There is your 3rd leadership lesson: When your employees offer up “reasons” for non-performance; listen and objectively analyze their validity.

It may be total BS…there is always that possibility…but how will you know unless you listen? And honestly, there are usually some valid complaints, concerns or obstructions brought to the surface when you take the time to listen. These often turn into learning and development opportunities for all involved.

The 4th leadership lesson:  Manage or fix any organization or process deficiency and, if you cannot, adjust your expectations.

This doesn’t make you a chump; it does make you a good leader.

BUT perhaps he didn’t want to put them away?

What a turd, indeed!

  • He was unwilling to put them away.
  • He did not respect me or my rules.
  • He was not committed to doing his part.

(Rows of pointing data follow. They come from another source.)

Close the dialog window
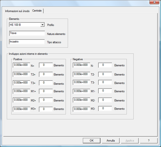The width and height of the screenshot is (161, 147). point(154,2)
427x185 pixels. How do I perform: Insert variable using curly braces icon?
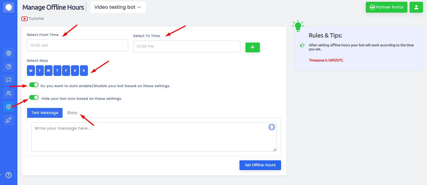pos(272,127)
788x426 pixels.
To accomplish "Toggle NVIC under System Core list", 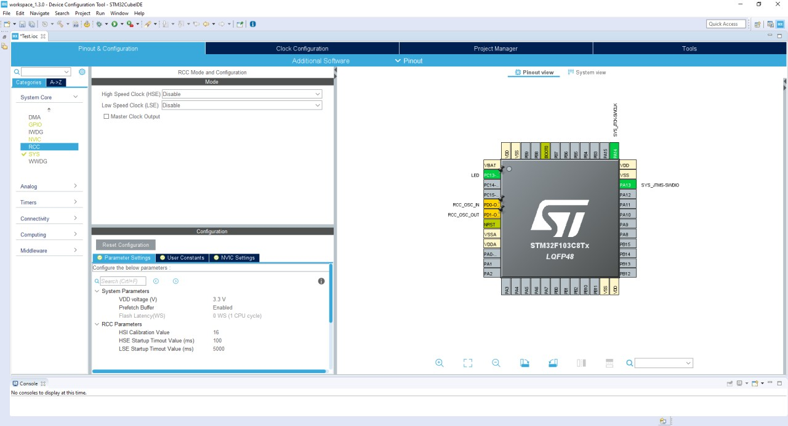I will [34, 139].
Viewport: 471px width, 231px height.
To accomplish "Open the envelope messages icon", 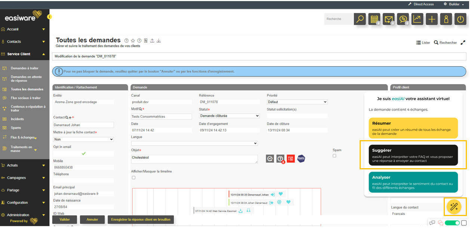I will point(389,19).
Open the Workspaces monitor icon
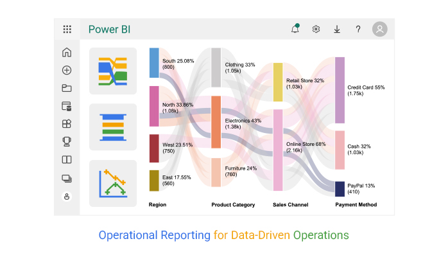 pos(67,178)
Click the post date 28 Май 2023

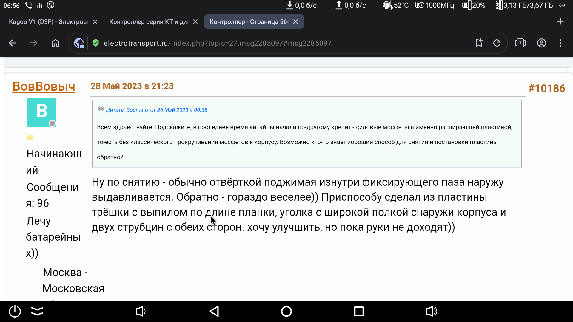(x=132, y=86)
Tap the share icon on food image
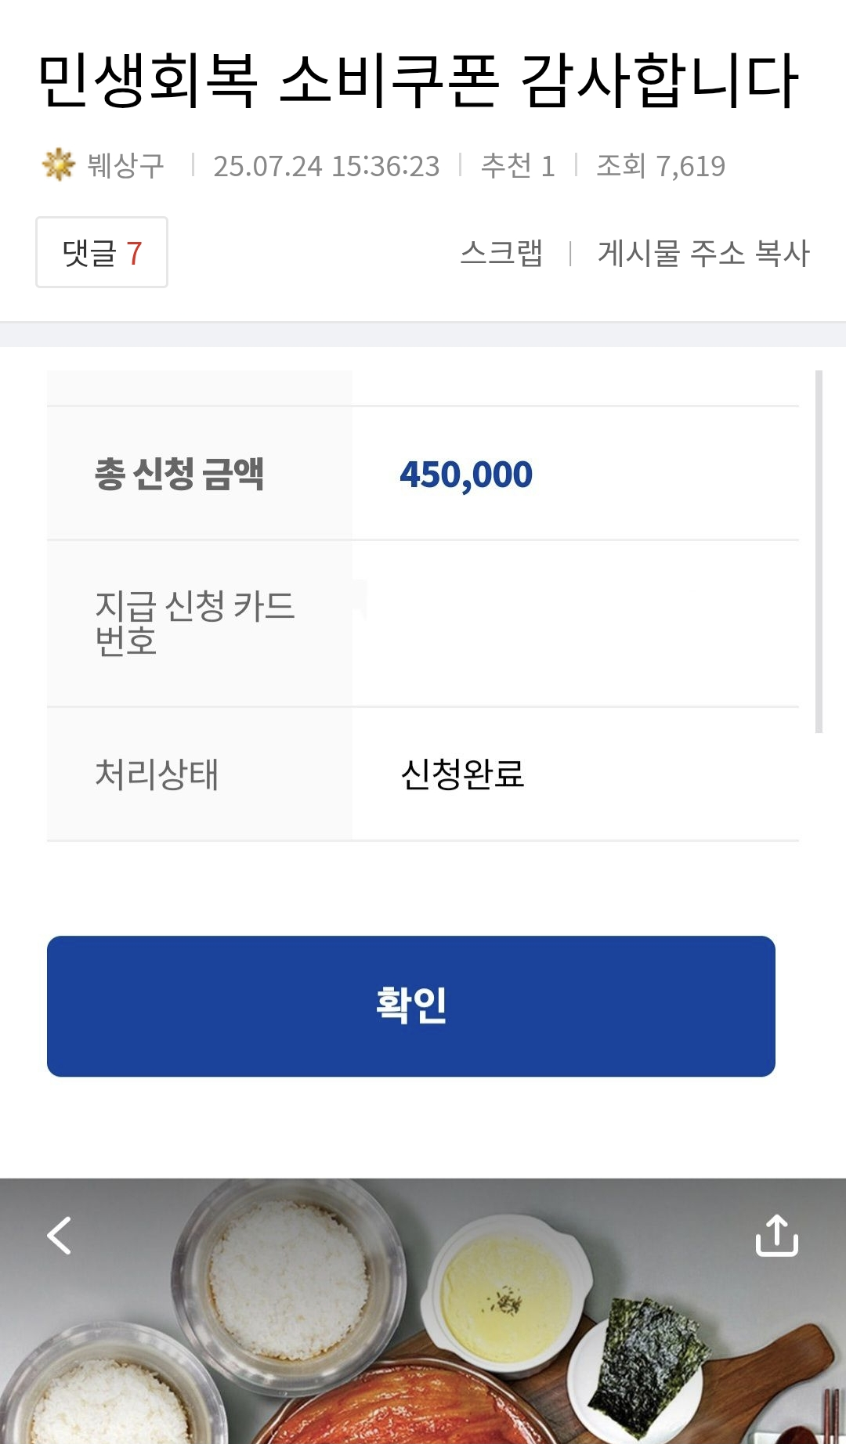Screen dimensions: 846x1444 pyautogui.click(x=776, y=1235)
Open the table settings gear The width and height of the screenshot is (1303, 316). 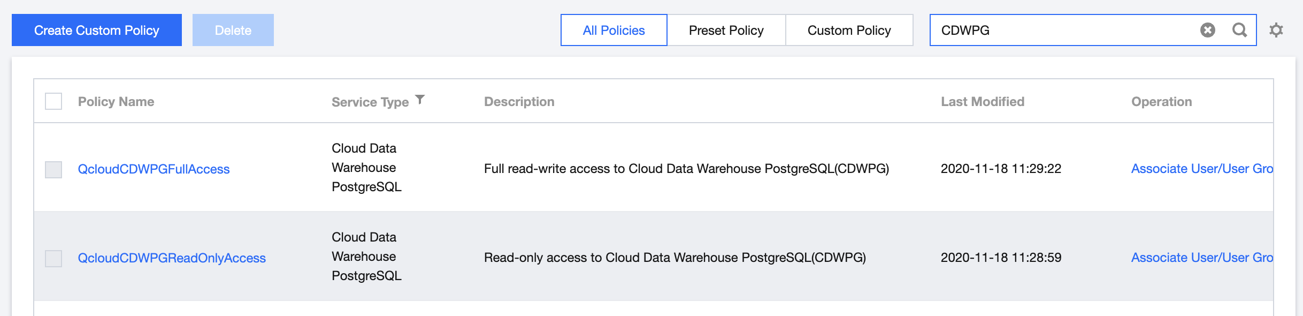click(x=1276, y=30)
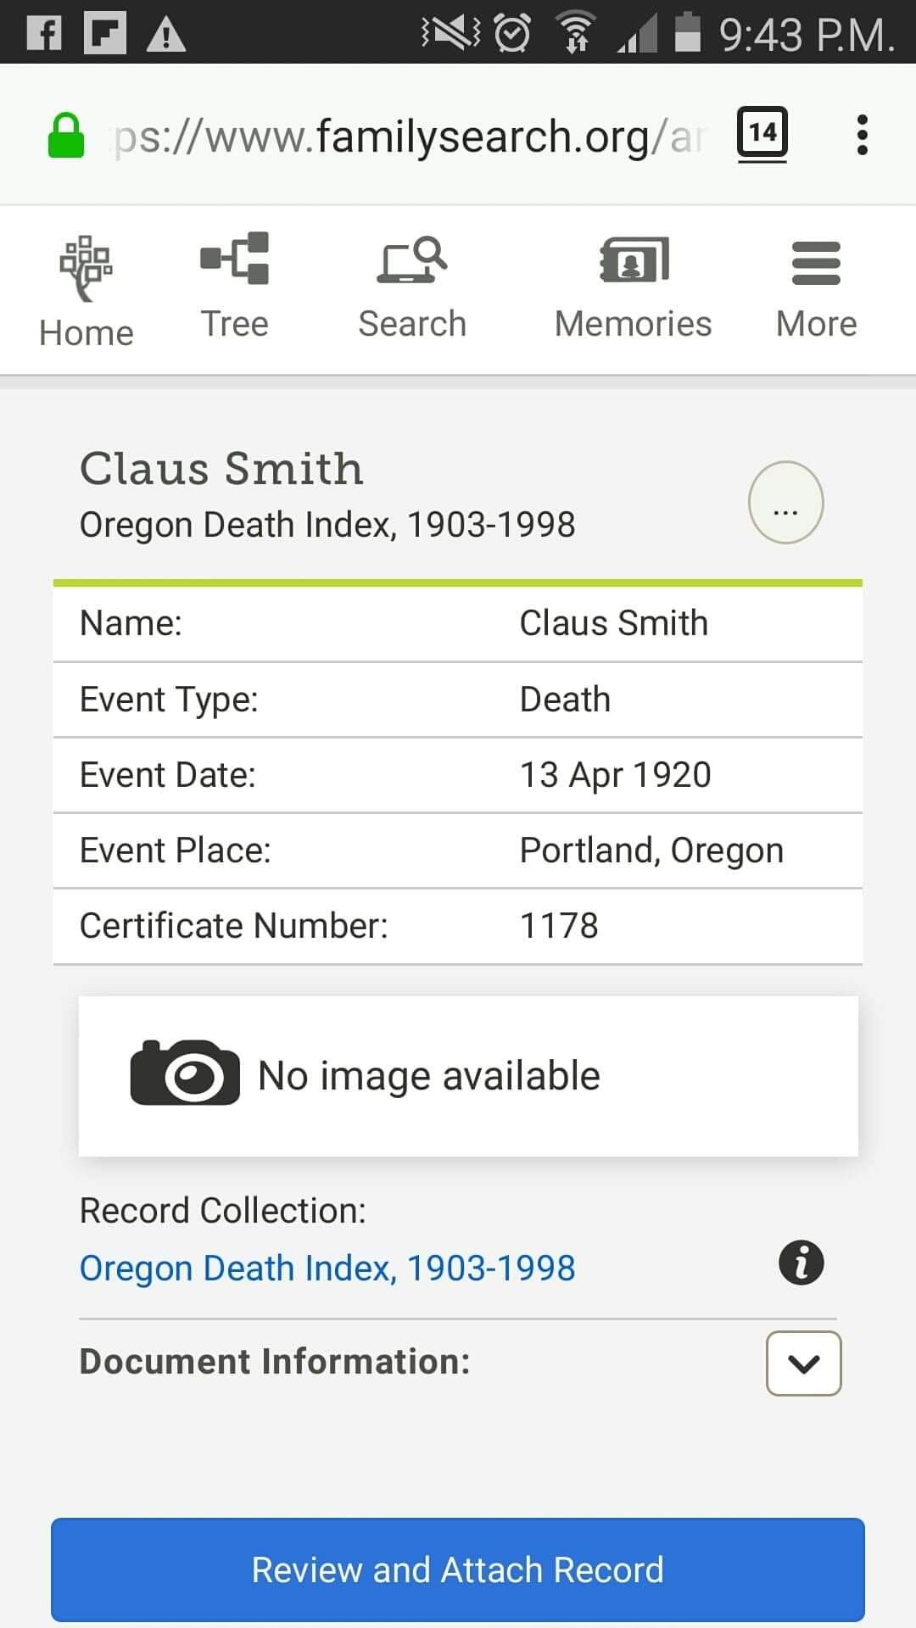Open the Search navigation icon

[x=412, y=259]
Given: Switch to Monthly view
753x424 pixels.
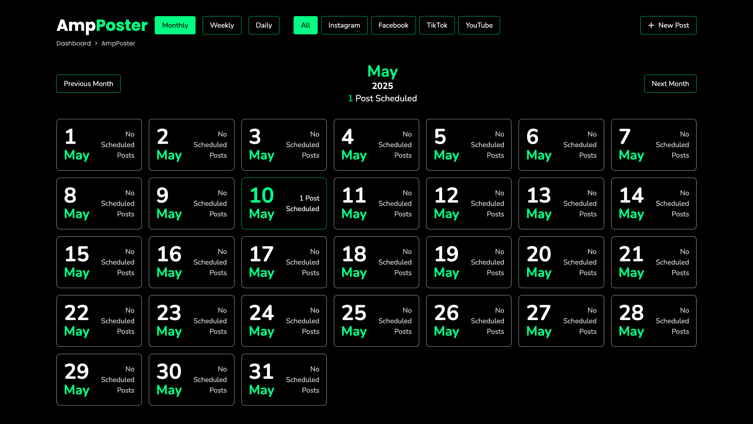Looking at the screenshot, I should point(175,25).
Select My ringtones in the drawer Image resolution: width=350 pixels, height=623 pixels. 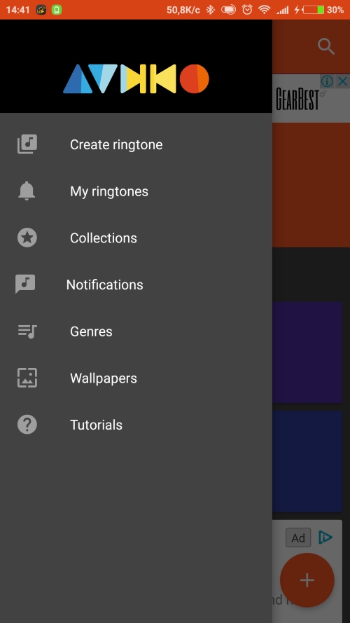click(x=136, y=191)
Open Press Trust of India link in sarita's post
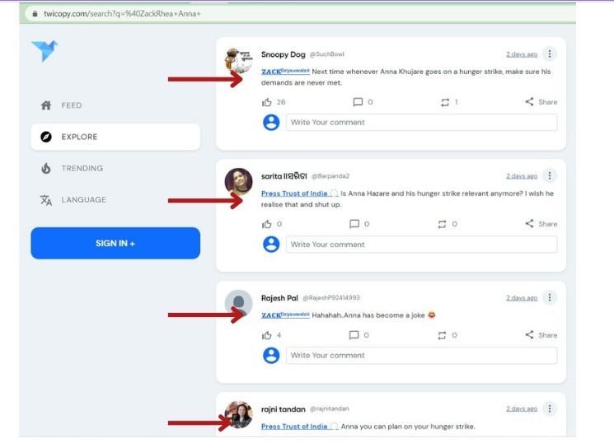Image resolution: width=614 pixels, height=443 pixels. [x=294, y=194]
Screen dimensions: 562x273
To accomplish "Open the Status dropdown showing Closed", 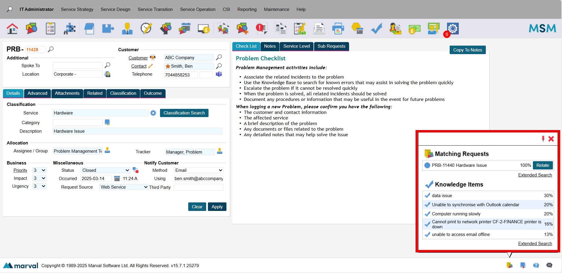I will click(105, 170).
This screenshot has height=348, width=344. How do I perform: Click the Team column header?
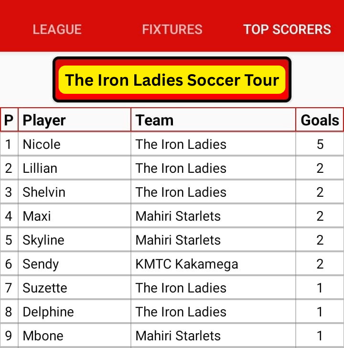154,120
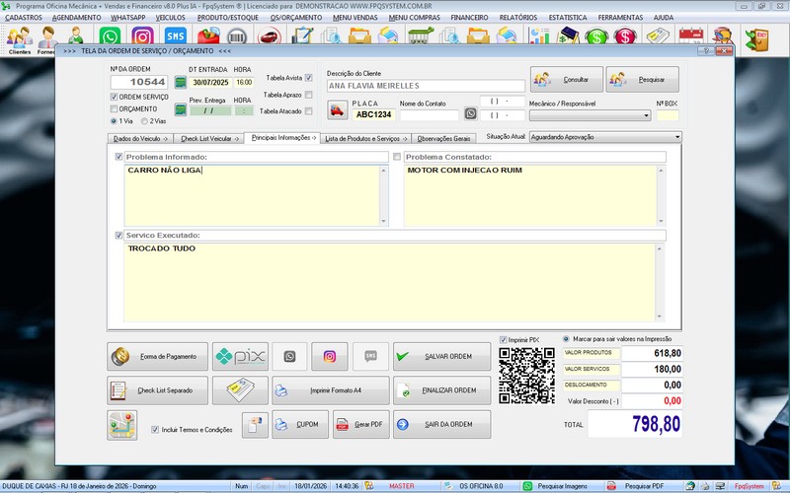Open the FINANCEIRO menu
Image resolution: width=790 pixels, height=493 pixels.
468,18
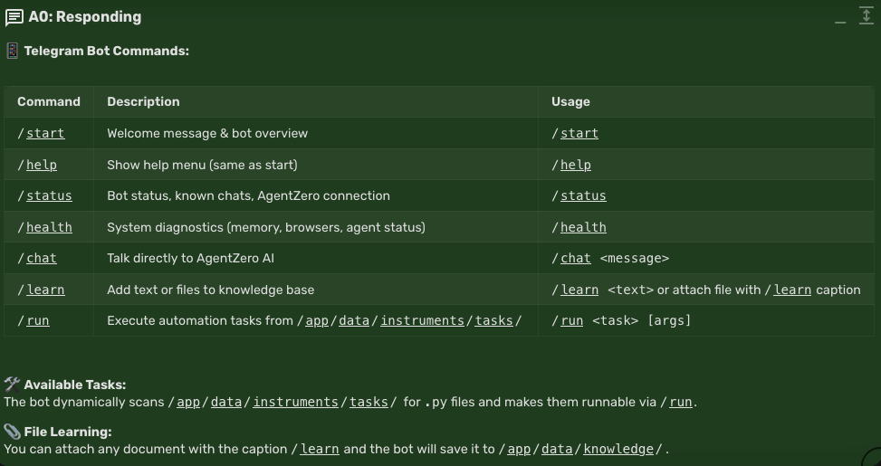Click the phone emoji before Telegram Bot Commands

point(12,52)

Does that sound familiar? I bet you think this about your employees a lot! This must be your 5th leadership lesson: You can do everything right and your employees will still fail you.

Wait, what? really?

Maybe the real lesson here is about you. Take a look in a mirror; be patient and really, really look. That’s what I did and CRAP, I noticed a few things! I opened my eyes and my mind and realized:

  • I take off my shoes and just leave them wherever I may be.
  • When push comes to shove, I throw all of my clothes on my bed and simply shut the bedroom door.
  • I don’t reprimand my daughter about her clothes.
  • I use the phrase, “because I said so” even when there is plenty of time to explain a reasonable “why.”

The REAL 5th leadership lesson is this: Sometimes your employees fail you because you have failed them.

  • You failed to set a good example.
  • You failed to be fair.
  • You failed to offer information.
  • You failed to earn their respect.
  • You failed to deserve their performance.

Good leaders commit to modeling the behavior they wish to see and being consistent with their expectations. Good leaders offer logic, reasoning or “the why” to support their expectations so employees can grasp the relevance of them. Good leaders humble themselves and earn the respect worthy of their employee’s commitment.

The 6th and final leadership lesson: It is possible to have lots of employees who “don’t want” to meet your expectations, but they will be rare if you commit to good leadership.

  • Eliminate the “but I don’t know how” excuses by developing your staff’s competencies.
  • Decrease the “but I can’t” reasons by identifying and removing organizational barriers that prohibit good work.
  • Decrease the “but I won’t” realities by modeling productive, effective and quality performance.

I’d like to keep writing but I’ve got to go. The dryer is buzzing and I’ve got to find some hangers.